2. Recover Snowflake Data
Using Time Travel
Snowflake retains historical data for the retention period (1 day Standard, up to 90 days Enterprise):
Restore a dropped table:
USE ROLE SYSADMIN;
UNDROP TABLE <DATABASE>.<SCHEMA>.<TABLE>;
Restore a table to a point in time:
-- Restore to 1 hour ago
CREATE OR REPLACE TABLE <DATABASE>.<SCHEMA>.<TABLE>
CLONE <DATABASE>.<SCHEMA>.<TABLE> AT (OFFSET => -3600);
-- Restore to a specific timestamp
CREATE OR REPLACE TABLE <DATABASE>.<SCHEMA>.<TABLE>
CLONE <DATABASE>.<SCHEMA>.<TABLE> AT (TIMESTAMP => '2026-03-01 12:00:00'::TIMESTAMP);
-- Restore to before a specific query
CREATE OR REPLACE TABLE <DATABASE>.<SCHEMA>.<TABLE>
CLONE <DATABASE>.<SCHEMA>.<TABLE> BEFORE (STATEMENT => '<query_id>');
Restore an entire schema:
CREATE OR REPLACE SCHEMA <DATABASE>.<SCHEMA>
CLONE <DATABASE>.<SCHEMA> AT (OFFSET => -3600);
Restore an entire database:
CREATE OR REPLACE DATABASE <DATABASE>
CLONE <DATABASE> AT (OFFSET => -3600);
Time Travel Limits
Time Travel only works within the retention period. After that, data enters Fail-safe (7 days, Snowflake support access only). Beyond Fail-safe, data is unrecoverable from Snowflake.
Using Clones as Backups
For critical operations (large backfills, schema migrations), create a backup clone first:
-- Create a backup before a risky operation
CREATE DATABASE <DATABASE>_BACKUP CLONE <DATABASE>;
-- If something goes wrong, swap back
ALTER DATABASE <DATABASE> RENAME TO <DATABASE>_BROKEN;
ALTER DATABASE <DATABASE>_BACKUP RENAME TO <DATABASE>;
-- Clean up after confirming recovery
DROP DATABASE <DATABASE>_BROKEN;
Zero-copy clones are free (they share storage until data diverges).

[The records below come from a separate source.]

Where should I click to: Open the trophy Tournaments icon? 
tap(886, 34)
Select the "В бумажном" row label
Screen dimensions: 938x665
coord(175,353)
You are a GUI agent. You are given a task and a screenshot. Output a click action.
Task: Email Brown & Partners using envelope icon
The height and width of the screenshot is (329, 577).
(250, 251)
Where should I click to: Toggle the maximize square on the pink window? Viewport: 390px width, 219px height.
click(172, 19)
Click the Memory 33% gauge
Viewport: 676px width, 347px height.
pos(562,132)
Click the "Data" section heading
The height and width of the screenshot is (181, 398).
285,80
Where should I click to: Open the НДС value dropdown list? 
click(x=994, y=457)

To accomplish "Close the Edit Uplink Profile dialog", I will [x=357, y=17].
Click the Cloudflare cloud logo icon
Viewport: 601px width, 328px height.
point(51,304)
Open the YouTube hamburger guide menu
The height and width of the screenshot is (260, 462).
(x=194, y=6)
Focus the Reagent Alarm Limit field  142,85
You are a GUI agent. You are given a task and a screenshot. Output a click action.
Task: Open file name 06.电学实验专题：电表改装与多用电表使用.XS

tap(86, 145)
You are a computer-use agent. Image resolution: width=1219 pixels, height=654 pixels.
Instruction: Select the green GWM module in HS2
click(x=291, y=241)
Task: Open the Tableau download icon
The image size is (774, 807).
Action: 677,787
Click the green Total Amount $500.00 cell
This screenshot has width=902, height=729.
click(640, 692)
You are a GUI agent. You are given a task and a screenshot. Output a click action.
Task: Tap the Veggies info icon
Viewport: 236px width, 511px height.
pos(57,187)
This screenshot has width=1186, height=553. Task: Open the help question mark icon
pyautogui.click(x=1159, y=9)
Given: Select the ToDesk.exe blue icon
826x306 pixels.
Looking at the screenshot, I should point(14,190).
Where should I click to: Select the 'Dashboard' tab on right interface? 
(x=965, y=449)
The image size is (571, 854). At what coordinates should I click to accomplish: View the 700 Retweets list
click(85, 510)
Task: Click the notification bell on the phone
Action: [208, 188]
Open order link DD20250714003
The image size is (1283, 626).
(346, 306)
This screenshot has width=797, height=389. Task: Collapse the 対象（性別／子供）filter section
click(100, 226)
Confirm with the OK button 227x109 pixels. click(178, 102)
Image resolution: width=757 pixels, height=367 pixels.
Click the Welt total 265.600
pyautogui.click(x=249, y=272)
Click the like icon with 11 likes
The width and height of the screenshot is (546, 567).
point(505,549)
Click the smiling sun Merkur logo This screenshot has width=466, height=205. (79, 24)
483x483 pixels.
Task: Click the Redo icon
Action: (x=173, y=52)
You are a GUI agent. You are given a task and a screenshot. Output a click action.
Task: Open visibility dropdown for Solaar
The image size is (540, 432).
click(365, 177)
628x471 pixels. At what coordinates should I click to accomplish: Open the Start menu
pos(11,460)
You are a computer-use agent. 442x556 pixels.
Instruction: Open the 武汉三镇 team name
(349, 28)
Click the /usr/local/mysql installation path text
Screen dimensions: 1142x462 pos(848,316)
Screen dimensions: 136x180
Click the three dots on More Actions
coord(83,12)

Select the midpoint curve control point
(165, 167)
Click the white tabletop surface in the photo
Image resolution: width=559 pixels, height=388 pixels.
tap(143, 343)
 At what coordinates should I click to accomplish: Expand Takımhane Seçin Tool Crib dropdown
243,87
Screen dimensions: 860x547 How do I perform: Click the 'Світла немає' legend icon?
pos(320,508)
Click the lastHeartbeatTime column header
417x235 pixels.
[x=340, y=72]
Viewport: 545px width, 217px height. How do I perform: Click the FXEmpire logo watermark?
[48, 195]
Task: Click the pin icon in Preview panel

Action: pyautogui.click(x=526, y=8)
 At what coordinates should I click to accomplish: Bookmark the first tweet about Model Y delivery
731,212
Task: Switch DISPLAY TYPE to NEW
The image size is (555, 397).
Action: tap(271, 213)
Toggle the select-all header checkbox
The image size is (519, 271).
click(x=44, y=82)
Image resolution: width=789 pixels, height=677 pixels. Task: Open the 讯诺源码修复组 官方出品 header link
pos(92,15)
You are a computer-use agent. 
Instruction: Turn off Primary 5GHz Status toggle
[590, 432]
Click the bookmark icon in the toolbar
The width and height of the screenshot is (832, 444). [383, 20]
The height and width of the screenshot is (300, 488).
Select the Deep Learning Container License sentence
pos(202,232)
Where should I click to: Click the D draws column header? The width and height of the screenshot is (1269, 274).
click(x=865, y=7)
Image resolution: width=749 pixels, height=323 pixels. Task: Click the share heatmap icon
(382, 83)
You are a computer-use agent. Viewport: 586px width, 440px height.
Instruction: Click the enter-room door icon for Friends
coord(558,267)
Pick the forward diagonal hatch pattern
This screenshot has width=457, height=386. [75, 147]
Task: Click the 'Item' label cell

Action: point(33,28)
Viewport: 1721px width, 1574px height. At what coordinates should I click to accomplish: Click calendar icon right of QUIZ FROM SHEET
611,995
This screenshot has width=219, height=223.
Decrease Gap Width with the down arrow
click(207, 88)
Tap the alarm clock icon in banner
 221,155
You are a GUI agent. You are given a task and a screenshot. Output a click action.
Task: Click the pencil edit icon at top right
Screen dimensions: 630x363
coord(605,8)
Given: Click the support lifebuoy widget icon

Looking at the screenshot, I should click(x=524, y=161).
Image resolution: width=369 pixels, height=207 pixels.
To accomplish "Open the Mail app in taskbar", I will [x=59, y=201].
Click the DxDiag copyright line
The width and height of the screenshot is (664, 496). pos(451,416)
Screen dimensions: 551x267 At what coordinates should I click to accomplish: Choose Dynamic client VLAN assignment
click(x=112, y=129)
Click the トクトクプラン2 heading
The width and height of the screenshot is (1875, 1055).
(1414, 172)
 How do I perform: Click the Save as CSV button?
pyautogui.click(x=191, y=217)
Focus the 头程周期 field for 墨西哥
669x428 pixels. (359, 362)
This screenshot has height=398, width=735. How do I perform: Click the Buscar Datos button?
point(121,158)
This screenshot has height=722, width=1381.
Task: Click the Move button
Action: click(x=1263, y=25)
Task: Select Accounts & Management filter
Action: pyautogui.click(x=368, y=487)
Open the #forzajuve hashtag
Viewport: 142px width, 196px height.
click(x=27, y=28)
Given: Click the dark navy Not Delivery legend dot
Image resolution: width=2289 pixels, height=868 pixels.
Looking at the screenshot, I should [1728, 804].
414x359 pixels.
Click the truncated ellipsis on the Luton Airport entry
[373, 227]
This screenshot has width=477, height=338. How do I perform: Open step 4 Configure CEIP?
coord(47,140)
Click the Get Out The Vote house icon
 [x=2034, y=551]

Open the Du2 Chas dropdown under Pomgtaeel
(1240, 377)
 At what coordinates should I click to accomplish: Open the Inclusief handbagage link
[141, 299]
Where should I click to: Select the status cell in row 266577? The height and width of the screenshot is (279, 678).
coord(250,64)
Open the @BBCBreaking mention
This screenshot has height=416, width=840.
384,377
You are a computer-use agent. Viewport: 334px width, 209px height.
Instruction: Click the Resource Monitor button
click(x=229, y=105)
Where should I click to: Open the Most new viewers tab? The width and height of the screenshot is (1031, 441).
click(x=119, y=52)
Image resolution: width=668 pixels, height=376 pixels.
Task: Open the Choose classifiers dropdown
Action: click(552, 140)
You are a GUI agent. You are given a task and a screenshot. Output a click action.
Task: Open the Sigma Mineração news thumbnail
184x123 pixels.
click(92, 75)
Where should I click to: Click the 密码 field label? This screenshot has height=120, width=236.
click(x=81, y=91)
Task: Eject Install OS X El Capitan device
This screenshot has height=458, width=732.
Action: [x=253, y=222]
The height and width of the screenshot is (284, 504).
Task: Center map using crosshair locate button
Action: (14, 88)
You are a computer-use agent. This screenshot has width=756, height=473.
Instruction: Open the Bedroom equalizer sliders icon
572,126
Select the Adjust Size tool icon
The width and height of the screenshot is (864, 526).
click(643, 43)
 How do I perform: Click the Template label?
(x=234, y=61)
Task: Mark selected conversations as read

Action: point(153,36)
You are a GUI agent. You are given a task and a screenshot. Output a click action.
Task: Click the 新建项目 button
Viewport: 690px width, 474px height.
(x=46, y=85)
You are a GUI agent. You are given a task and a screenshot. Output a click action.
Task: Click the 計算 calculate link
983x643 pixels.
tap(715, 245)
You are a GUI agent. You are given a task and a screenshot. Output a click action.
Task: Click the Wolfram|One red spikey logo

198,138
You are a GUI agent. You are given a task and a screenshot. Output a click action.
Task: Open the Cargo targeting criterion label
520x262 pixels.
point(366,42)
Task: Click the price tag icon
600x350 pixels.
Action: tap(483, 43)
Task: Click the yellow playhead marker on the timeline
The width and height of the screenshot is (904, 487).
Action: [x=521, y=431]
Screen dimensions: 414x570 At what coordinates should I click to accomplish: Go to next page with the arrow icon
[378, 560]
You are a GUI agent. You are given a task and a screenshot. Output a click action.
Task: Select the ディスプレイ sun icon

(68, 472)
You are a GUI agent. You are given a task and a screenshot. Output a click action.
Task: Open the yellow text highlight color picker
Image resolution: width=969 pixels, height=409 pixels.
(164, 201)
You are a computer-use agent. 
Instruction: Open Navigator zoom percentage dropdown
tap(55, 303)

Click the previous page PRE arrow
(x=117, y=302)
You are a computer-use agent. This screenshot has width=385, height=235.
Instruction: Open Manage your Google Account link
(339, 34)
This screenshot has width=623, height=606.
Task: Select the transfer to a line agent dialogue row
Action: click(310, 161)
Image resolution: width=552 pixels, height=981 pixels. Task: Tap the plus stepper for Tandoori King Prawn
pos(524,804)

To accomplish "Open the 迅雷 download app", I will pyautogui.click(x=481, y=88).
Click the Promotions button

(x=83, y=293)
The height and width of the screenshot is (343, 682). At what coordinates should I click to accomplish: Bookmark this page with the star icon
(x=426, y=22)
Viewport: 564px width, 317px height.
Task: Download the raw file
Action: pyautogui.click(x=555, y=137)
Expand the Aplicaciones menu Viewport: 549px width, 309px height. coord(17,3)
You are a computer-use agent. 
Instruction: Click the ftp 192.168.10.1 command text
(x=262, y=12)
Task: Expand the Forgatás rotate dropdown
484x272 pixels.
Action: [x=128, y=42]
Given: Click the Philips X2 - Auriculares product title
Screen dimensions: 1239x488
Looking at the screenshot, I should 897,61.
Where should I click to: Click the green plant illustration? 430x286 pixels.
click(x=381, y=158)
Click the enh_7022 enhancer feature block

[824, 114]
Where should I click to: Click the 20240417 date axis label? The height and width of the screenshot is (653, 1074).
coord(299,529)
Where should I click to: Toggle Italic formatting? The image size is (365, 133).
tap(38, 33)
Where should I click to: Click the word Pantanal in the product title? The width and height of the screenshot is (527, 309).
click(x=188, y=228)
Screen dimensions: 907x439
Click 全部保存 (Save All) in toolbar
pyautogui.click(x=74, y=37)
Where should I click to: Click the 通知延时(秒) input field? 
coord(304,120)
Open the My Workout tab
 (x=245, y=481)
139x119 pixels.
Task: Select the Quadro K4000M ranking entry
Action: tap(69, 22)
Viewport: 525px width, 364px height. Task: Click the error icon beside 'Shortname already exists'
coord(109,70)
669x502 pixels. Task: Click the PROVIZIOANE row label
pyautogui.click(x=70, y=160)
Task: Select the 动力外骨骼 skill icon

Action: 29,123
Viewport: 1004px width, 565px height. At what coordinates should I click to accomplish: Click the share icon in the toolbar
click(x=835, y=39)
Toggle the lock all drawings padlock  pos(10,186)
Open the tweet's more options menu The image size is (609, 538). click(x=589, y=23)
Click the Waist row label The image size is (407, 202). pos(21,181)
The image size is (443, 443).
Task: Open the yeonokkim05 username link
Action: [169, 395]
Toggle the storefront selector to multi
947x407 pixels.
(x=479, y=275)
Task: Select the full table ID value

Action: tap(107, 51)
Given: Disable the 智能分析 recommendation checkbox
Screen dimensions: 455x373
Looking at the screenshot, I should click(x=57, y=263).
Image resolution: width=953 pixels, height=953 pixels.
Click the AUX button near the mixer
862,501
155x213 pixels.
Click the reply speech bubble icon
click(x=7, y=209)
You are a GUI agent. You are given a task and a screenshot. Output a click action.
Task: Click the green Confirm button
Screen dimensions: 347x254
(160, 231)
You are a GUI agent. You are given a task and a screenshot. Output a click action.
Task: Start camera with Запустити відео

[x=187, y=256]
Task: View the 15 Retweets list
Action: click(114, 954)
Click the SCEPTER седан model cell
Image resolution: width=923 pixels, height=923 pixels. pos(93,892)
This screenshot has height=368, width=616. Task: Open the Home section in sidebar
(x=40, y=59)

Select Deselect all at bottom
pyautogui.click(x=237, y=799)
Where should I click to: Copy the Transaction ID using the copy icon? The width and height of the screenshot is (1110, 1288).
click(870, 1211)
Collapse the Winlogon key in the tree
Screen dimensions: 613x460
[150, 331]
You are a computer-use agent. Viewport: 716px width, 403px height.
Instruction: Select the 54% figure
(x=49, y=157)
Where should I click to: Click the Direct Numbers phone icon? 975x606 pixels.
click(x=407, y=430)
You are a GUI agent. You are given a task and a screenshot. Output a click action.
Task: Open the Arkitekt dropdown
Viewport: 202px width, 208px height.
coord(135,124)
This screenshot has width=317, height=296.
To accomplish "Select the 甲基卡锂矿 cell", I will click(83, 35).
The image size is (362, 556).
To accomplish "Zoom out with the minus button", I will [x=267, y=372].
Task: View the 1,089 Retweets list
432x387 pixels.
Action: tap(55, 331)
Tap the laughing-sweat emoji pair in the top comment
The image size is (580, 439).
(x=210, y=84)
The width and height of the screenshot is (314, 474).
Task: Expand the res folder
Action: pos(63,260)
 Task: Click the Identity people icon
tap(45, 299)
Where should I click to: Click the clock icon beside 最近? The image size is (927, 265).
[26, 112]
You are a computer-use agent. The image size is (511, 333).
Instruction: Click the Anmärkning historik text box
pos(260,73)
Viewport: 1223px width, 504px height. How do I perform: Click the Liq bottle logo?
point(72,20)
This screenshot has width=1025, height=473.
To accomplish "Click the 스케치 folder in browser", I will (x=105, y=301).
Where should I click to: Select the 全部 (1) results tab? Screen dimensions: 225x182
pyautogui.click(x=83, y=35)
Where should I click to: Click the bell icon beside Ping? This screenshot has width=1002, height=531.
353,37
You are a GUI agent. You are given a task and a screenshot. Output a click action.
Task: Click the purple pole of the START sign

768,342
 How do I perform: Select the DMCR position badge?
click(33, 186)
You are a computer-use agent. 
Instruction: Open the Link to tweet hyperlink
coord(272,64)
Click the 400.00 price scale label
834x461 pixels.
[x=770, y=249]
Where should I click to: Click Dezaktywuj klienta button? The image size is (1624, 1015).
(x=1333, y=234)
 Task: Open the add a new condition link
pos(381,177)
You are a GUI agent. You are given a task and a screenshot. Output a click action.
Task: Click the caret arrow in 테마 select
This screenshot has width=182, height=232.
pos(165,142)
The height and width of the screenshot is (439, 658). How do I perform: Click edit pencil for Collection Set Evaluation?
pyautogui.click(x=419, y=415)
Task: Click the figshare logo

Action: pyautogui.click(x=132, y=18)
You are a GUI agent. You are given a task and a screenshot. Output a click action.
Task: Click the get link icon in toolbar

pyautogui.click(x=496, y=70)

3. Recover Terraform State
Corrupted State File
S3 versioning is enabled on the Terraform state bucket. Restore a previous version:
# List state file versions
aws s3api list-object-versions \
--bucket your-org-terraform-state \
--prefix snowflake/terraform.tfstate \
--profile infrastructure-admin
# Download a specific version
aws s3api get-object \
--bucket your-org-terraform-state \
--key snowflake/terraform.tfstate \
--version-id <VERSION_ID> \
restored-state.tfstate \
--profile infrastructure-admin
# Upload the restored state
aws s3 cp restored-state.tfstate \
s3://your-org-terraform-state/snowflake/terraform.tfstate \
--profile infrastructure-admin
DynamoDB Lock
If a Terraform operation was interrupted, the DynamoDB lock may be stuck. Check and remove it:
aws dynamodb scan \
--table-name your-org-terraform-locks \
--profile infrastructure-admin
If a stale lock exists, delete it via the AWS Console or CLI. Only do this if you are certain no other Terraform operation is running.
Destroyed Resources
If terraform apply destroyed resources unexpectedly:
- Check the Terraform plan output to understand what was destroyed
- Revert the PR that caused the destruction
- Re-apply to recreate the resources from the reverted configuration
- Re-import any resources that can't be recreated automatically (e.g.
terraform import) - Restore data using Time Travel if databases or schemas were dropped
4. Recover Pipeline State
Prefect Flow Failures
If a critical pipeline has been failing:
- Check the flow run logs in Prefect UI for the root cause
- Fix the underlying issue (credentials, source availability, schema change)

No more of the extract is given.